Because, even when I believe loving motherhood makes me tragically unhip, or when I hesitate to discuss my experience with it with others, my affection for it never wavers. This is the point in the essay when I tell you why. I, like so many women, went into motherhood with a defensive posture. I had no ambivalence about becoming a mom, and am fortunate enough to have a pretty easy time connecting with my children. My big fear was not exactly the act of parenting itself, but how becoming a parent would stop me from living an otherwise interesting and meaningful life.

As it happened, my relationship with my kids has been as philosophically, spiritually, or intellectually vital as anything else I’ve done, leading to the kind of realizations we’ve long wanted to seek elsewhere, away from the home, away from the family. Through them, I’ve cultivated a healthy relationship with uncertainty, with attention, with  feeling closer to the source of life, whatever it is, with all its wonder and fragility—all moments of revelation that came by way of a mix of stress, rupture, wholeness, and ease. If I had let motherhood stay small, confined to the sidelines, then those stressful moments would have felt like forces holding me back on my way to an interesting and meaningful life. But by letting motherhood become big, those challenges—and yes, my kids annoy me sometimes, and yes, I appreciate working and other time I spend away from them—became part of a larger narrative arc.

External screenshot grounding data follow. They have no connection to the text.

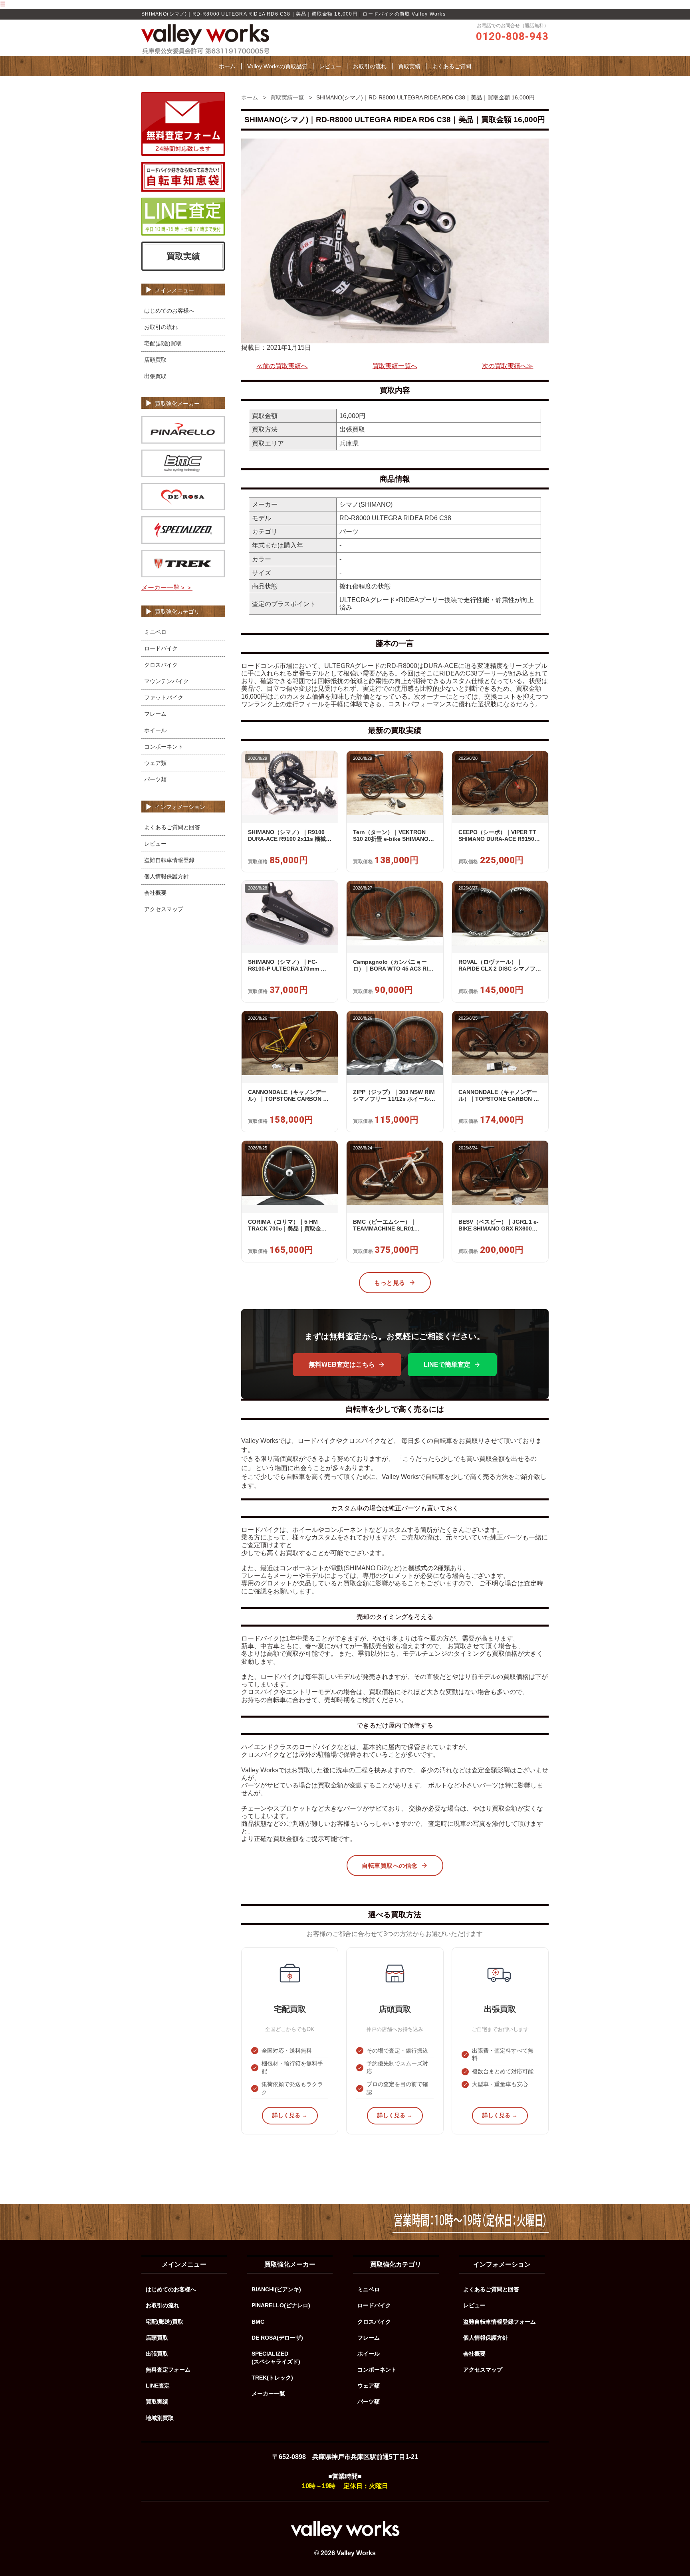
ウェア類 (155, 763)
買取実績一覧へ (395, 366)
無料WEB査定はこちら (342, 1364)
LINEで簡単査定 (447, 1364)
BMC (258, 2321)
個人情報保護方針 (166, 876)
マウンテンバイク (166, 681)
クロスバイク (161, 665)
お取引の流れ (370, 66)
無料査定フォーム (168, 2369)
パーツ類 (155, 779)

I really do want to be able to say all this in the company of others—and not just in writing but during unscripted, person-to-person exchanges. While I am so glad moms feel liberated to talk about the hard parts of parenting, I worry that only talking about the hard parts make it so the experience of taking care of our children is kept small, devalued, something not worthy of our curiosity, nor our collective investment. I often long for a whole new language, a whole new vocabulary and even context for discussing motherhood, but I haven’t figured it out yet. Whereas once, we diminished motherhood by easy praise, we now often diminish it with easy complaint. Is there a way to think more expansively and holistically in our conversations about motherhood? To be open to the ways in which the good and the bad are not oppositional, but essential, inevitable parts of a rich, friction-filled experience we may not always like but can love and grow from? I’m still working on it.